Here it comes–the moment of (gulp) truth.
August 30, 2006
I finally did it. I put my blog somewhere it might be seen. And clicked on. . .and read.
Breath.
I reread the only post I have written and left, aside from my initial post, and cringe. I just left an. . .encouragement?. . .on thinklings.
The little Baptist church has a tag on their sign right now that says “Keep your words sweet–you might have to eat them.”
I hope that I have, though I am quite accustomed to being force-fed over the years.
I tend to pour forth from my mouth in the moment, and sometimes I succeed in nothing more than confusion.
Welcome to my blog, and please, give me some feedback–no matter what it is. Feeds are good.
I generally post over naptime and in the wee hours of the morning, so I may see you later. . .like, Letterman later. Or not.

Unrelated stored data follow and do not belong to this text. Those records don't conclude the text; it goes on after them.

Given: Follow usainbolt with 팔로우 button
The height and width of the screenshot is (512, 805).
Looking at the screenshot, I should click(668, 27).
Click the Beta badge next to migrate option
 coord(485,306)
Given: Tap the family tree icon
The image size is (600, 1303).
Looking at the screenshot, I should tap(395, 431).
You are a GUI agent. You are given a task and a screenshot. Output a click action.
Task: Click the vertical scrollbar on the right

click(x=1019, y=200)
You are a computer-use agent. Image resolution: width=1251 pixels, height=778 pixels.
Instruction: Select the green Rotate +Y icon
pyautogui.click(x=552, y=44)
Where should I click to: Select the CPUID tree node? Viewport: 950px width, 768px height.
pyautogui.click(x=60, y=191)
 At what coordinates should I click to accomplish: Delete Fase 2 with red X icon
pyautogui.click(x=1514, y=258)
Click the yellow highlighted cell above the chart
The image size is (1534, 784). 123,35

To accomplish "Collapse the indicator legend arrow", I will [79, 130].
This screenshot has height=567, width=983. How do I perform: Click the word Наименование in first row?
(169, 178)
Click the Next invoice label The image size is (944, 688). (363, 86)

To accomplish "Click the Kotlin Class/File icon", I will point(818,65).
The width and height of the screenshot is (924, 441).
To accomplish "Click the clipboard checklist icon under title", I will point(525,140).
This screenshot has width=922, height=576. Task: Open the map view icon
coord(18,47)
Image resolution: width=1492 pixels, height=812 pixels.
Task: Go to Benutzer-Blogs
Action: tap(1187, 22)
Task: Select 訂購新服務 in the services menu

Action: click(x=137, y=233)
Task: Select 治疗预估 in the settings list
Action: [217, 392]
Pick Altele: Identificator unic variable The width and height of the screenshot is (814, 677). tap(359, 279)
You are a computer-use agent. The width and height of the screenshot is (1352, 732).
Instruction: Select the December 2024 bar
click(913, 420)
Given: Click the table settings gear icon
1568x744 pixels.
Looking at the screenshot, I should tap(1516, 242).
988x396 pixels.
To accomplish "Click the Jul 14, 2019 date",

August 30, 2006 at 10:20 pm
Leslie,
I am the recipient of your Encouragement, and I’d just like to say thank you. I left a response on Thinklings. You can talk about it here if you want, or you can just read it there. But I want to thank you again for your thoughtful words to me.
I have talked with many people, over the past few years, about my “problem,” and no one has had as much insight as you have.
August 31, 2006 at 10:39 am
Matthew,
I am humbled to know that I had anything worth considering to say. I left that post feeling VERY naked myself, and even foolish for thinking that anything I said has not been said to you before–probably many times.
I do want to continue our conversation if you are willing, but I don’t have time right now. Here would probably be better in the interest of privacy (though if that’s a concern, you should probably just email me directly).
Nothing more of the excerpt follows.